Backup/Recovery (Snapshots)
You can back up the data on your Amazon EBS volumes, regardless of volume type, by taking point-in-time snapshots. Snapshots are incremental backups, which means that only the blocks on the device that have changed since your most recent snapshot are saved.
Taking Snapshots You can take snapshots in many ways:
- Through the AWS Management Console
- Through the CLI
- Through the API
- By setting up a schedule of regular snapshots
Data for the snapshot is stored using Amazon S3 technology. The action of taking a snapshot is free. You pay only the storage costs for the snapshot data.

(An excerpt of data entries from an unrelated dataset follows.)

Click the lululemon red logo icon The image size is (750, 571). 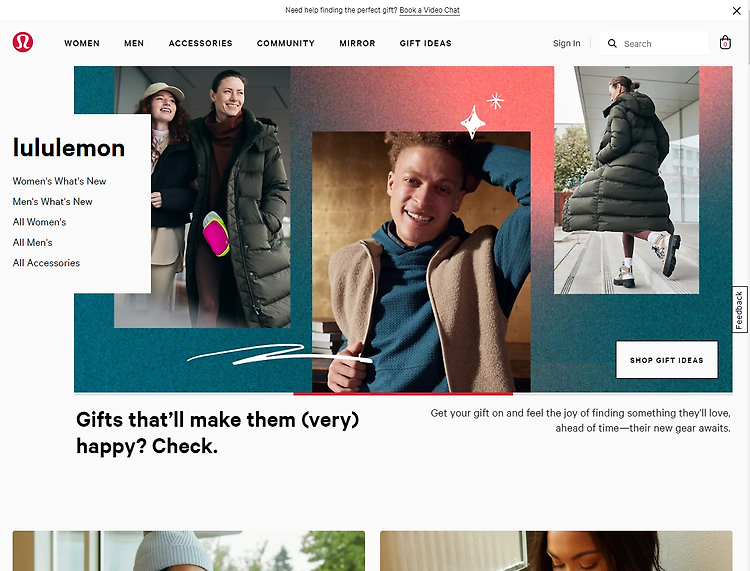(22, 42)
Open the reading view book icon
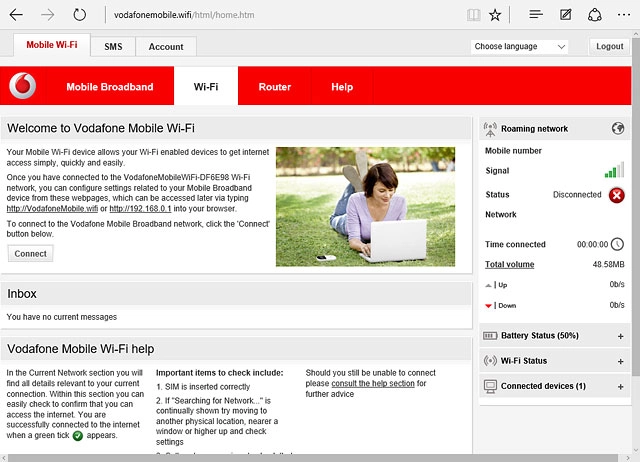This screenshot has width=640, height=462. [x=473, y=16]

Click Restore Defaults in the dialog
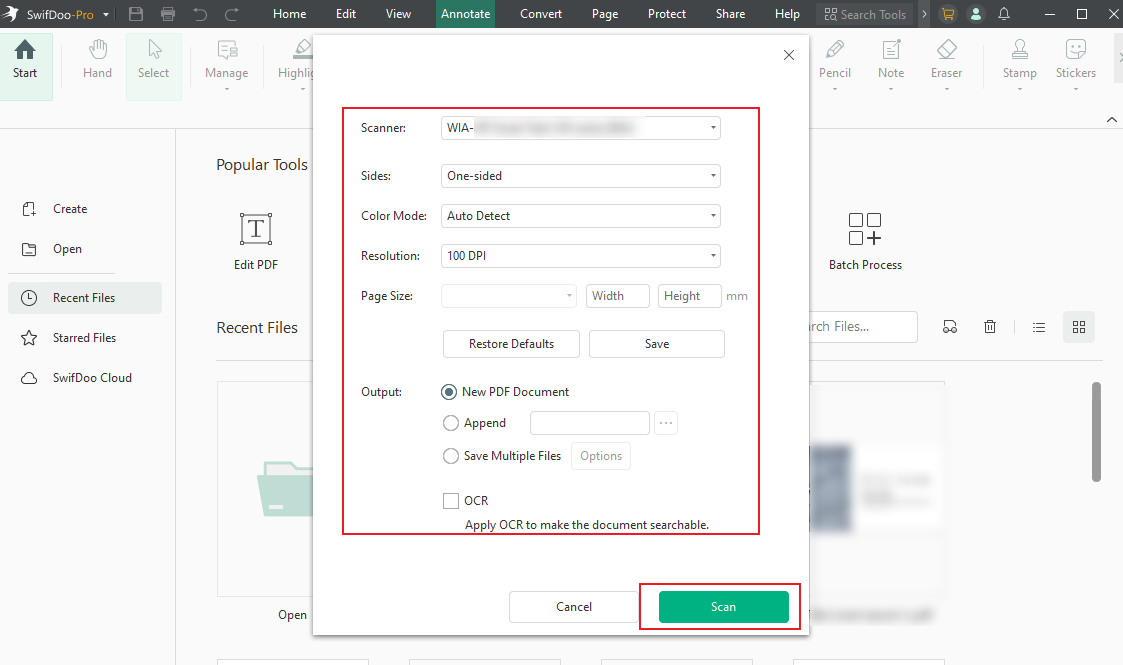[511, 344]
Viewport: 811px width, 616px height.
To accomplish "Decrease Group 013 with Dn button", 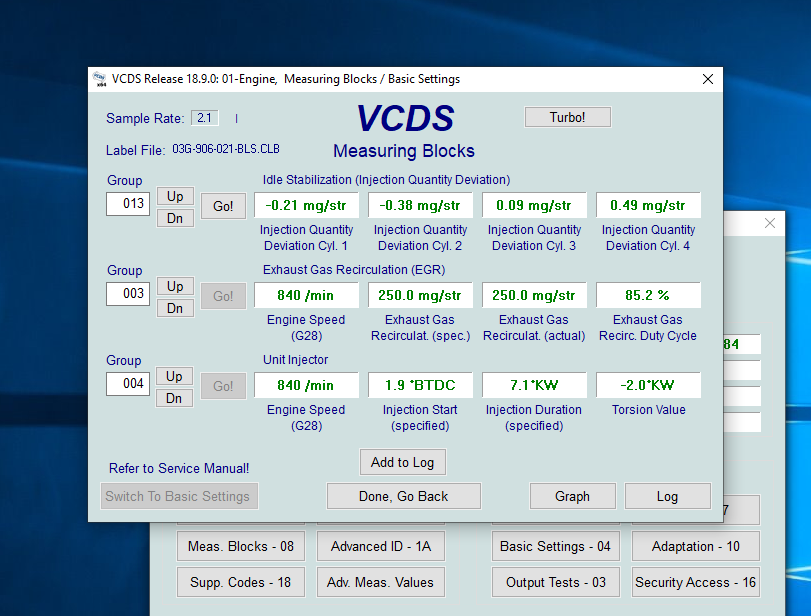I will [x=175, y=218].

When you request a snapshot, the point-in-time snapshot is created immediately and the volume may continue to be used, but the snapshot may remain in pending status until all the modified blocks have been transferred to Amazon S3.

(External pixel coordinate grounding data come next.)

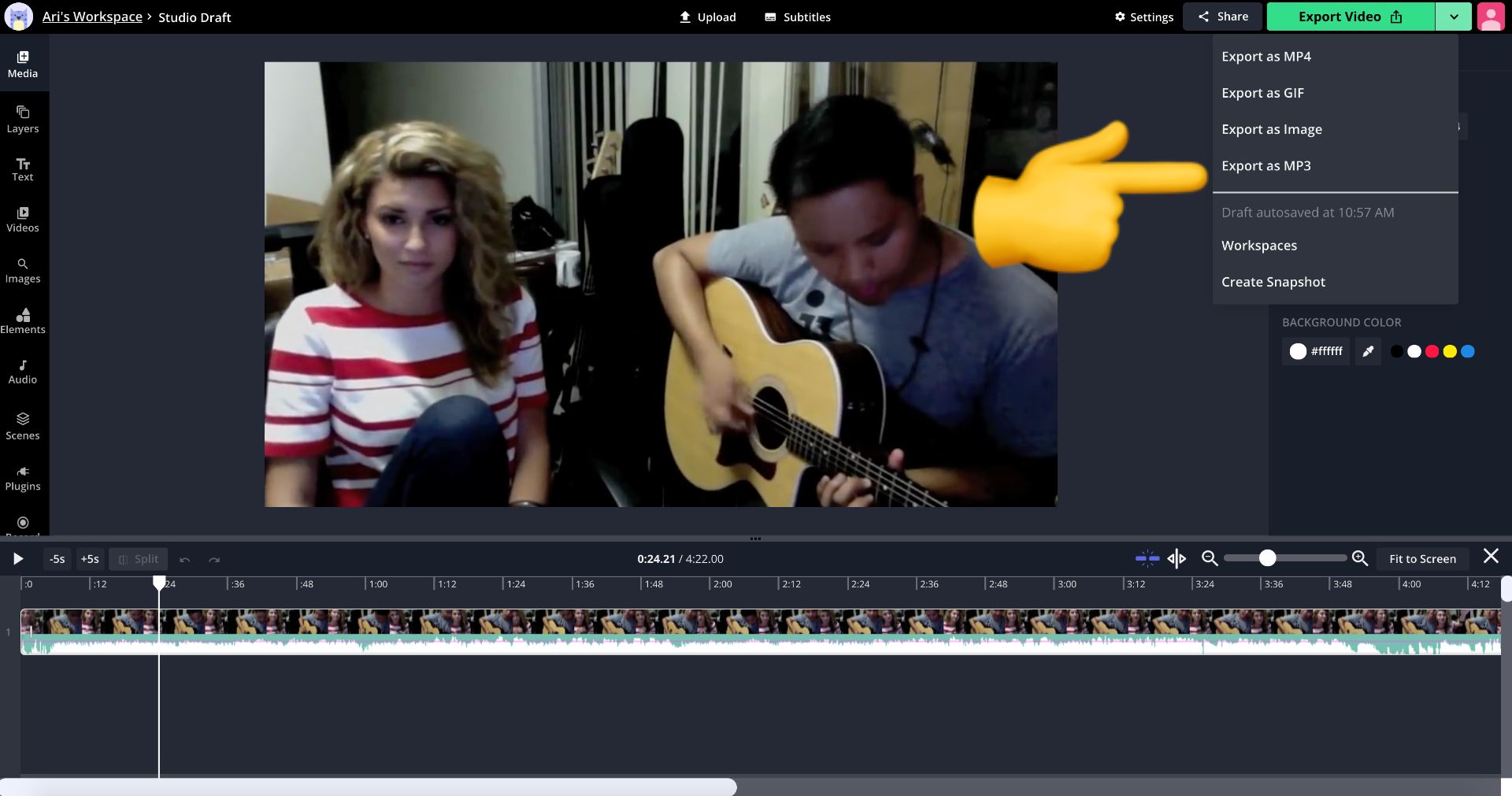Open the user profile avatar menu

(1491, 17)
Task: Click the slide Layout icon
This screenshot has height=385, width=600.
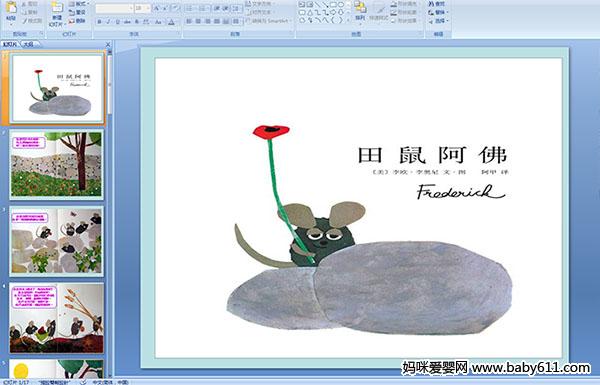Action: (x=78, y=4)
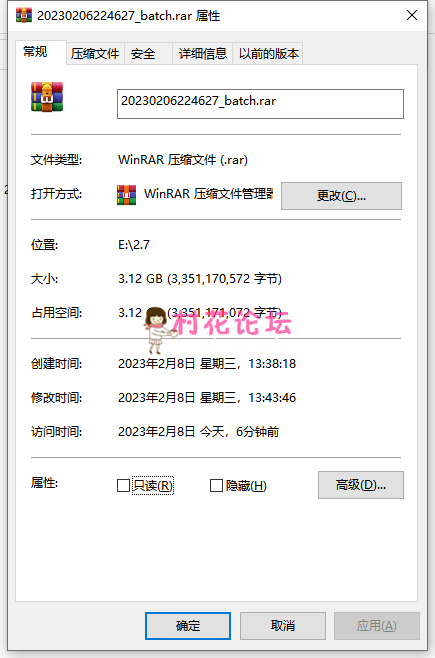Click the WinRAR icon in title bar
The image size is (435, 658).
tap(24, 16)
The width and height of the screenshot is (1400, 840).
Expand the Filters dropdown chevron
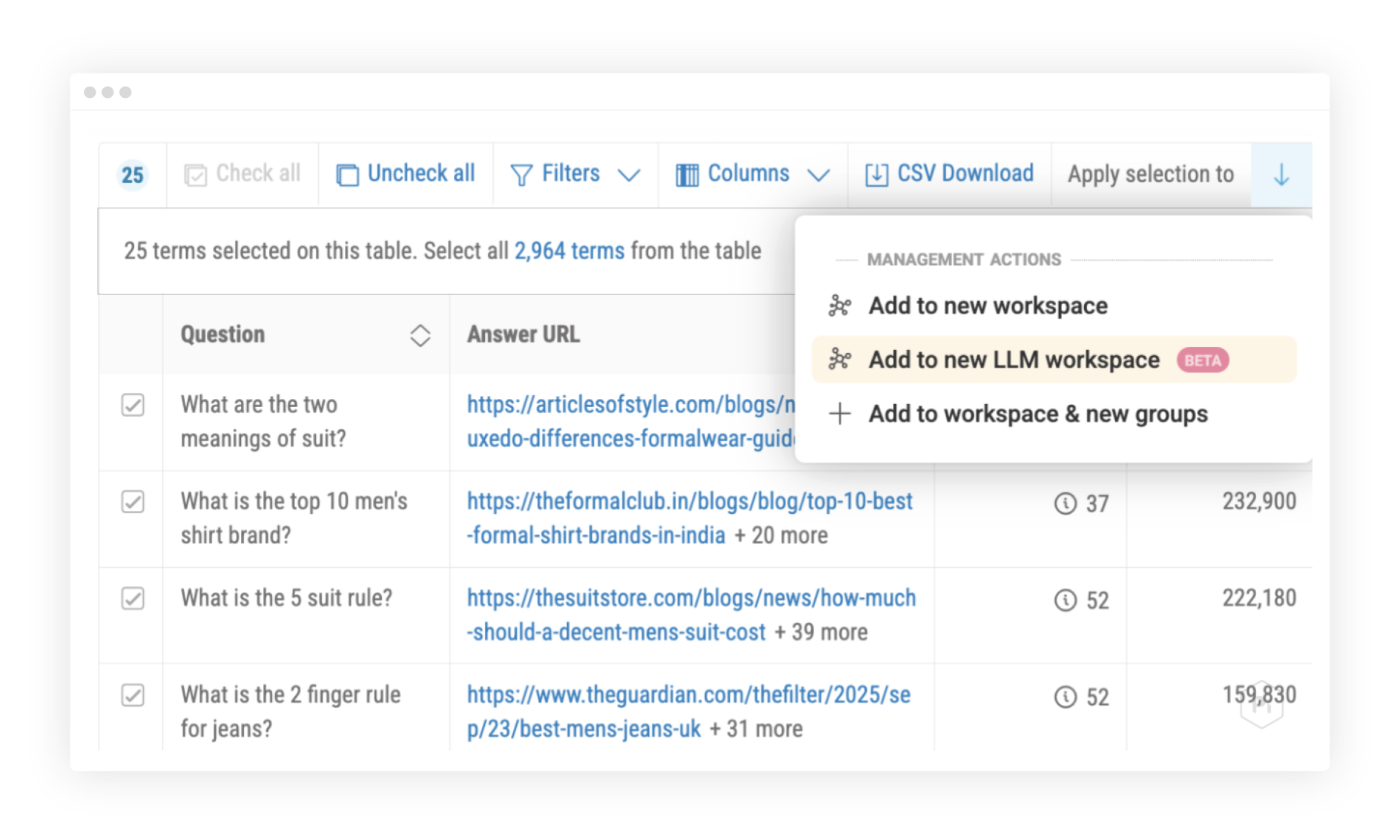coord(629,175)
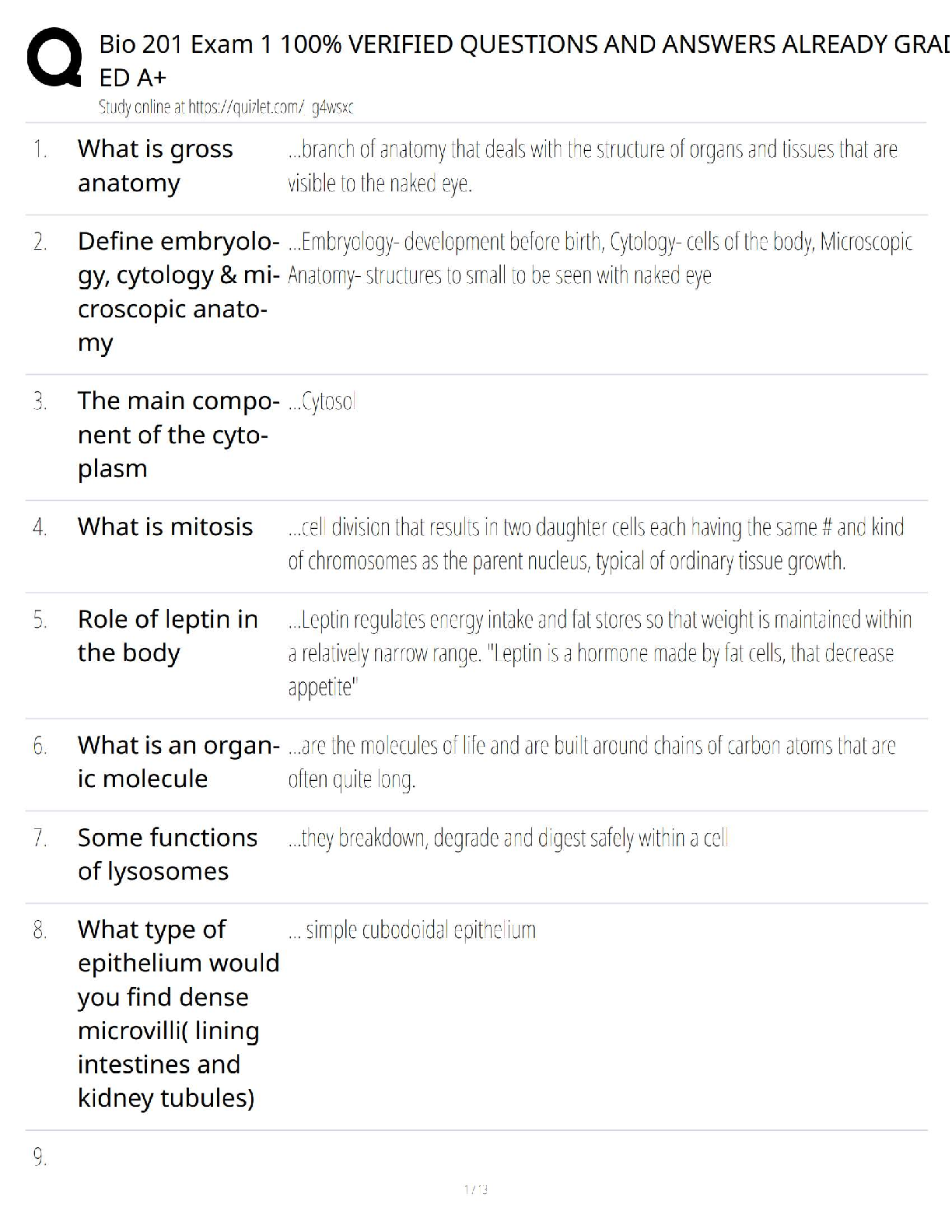
Task: Click the page number indicator at bottom
Action: tap(475, 1189)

It’s important to know that while snapshots are stored using Amazon S3 technology, they are stored in AWS-controlled storage and not in your account’s Amazon S3 buckets. This means you cannot manipulate them like other Amazon S3 objects. Rather, you must use the Amazon EBS snapshot features to manage them. Snapshots are constrained to the region in which they are created, meaning you can use them to create new volumes only in the same region. If you need to restore a snapshot in a different region, you can copy a snapshot to another region.
- Creating a snapshot
- Deleting a snapshot
- Copying a snapshot
- Viewing a snapshot information
- Sharing a snapshot
- Automating a snapshot
Creating a Volume from a Snapshot
To use a snapshot, you create a new Amazon EBS volume from the snapshot. When you do this, the volume is created immediately but the data is loaded lazily. This means that the volume can be accessed upon creation, and if the data being requested has not yet been restored, it will be restored upon first request. Because of this, it is a best practice to initialize a volume created from a snapshot by accessing all the blocks in the volume.

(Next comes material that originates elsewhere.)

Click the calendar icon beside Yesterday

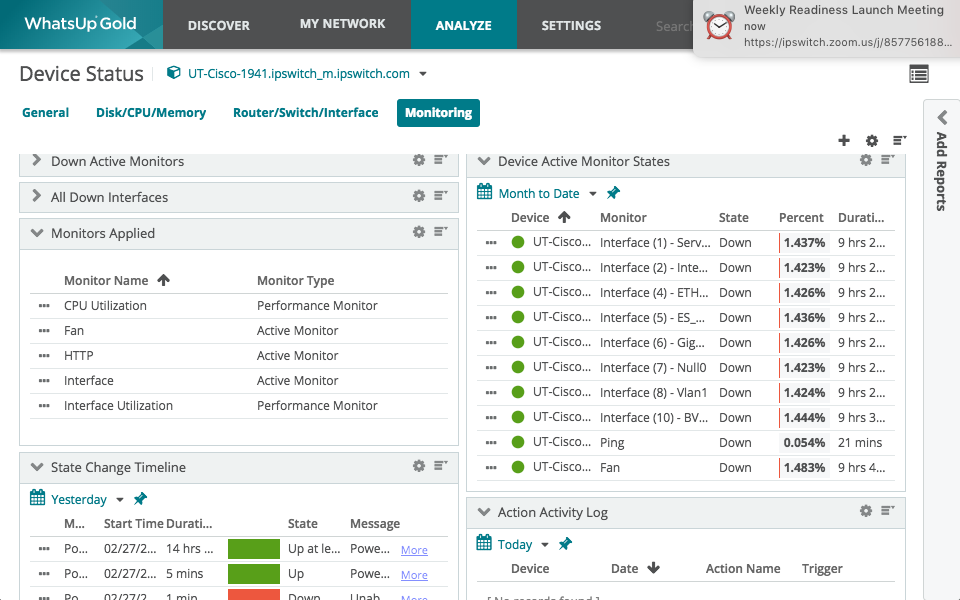coord(38,498)
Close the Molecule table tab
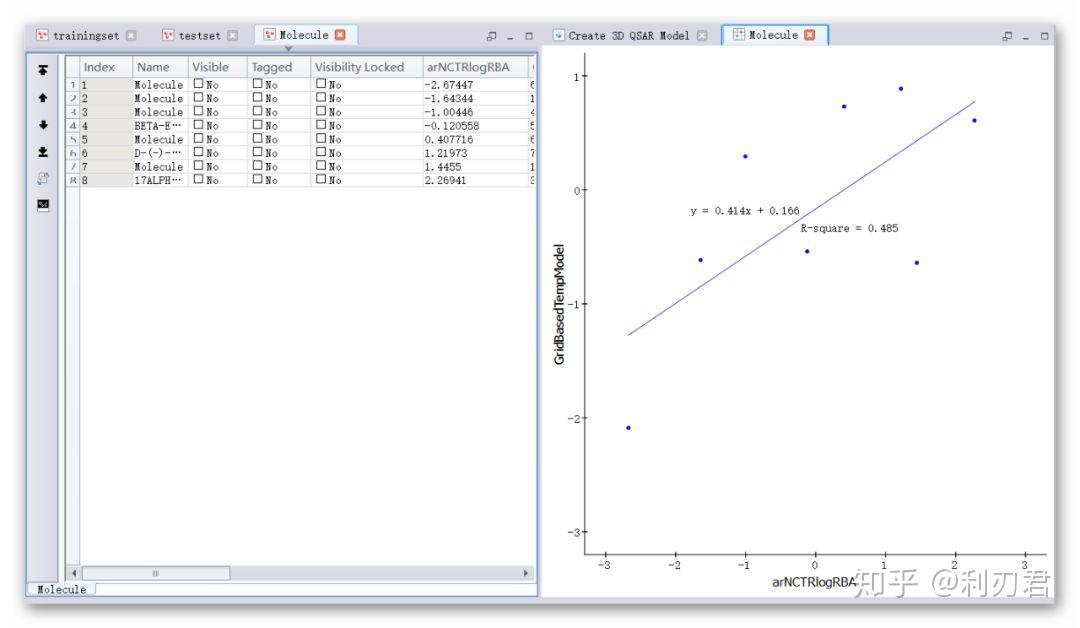1080x628 pixels. (340, 34)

Snapshots can also be used to increase the size of an Amazon EBS volume. To increase the size of an Amazon EBS volume, take a snapshot of the volume, then create a new volume of the desired size from the snapshot. Replace the original volume with the new volume.
Recovering Volumes
Because Amazon EBS volumes persist beyond the lifetime of an instance, it is possible to recover data if an instance fails. If an Amazon EBS-backed instance fails and there is data on the boot drive, it is relatively straightforward to detach the volume from the instance. Unless the DeleteOnTermination flag for the volume has been set to false, the volume should be detached before the instance is terminated. The volume can then be attached as a data volume to another instance and the data read and recovered.
Encryption Options
Many workloads have requirements that data be encrypted at rest, either because of compliance regulations or internal corporate standards. Amazon EBS offers native encryption on all volume types.
When you launch an encrypted Amazon EBS volume, Amazon uses the AWS Key Management Service (KMS) to handle key management. A new master key will be created unless you select a master key that you created separately in the service. Your data and associated keys are encrypted using the industry-standard AES-256 algorithm. The encryption occurs on the servers that host Amazon EC2 instances, so the data is actually encrypted in transit between the host and the storage media and also on the media. (Consult the AWS documentation for a list of instance types that support Amazon EBS encryption.) Encryption is transparent, so all data access is the same as unencrypted volumes, and you can expect the same IOPS performance on encrypted volumes as you would with unencrypted volumes, with a minimal effect on latency. Snapshots that are taken from encrypted volumes are automatically encrypted, as are volumes that are created from encrypted snapshots.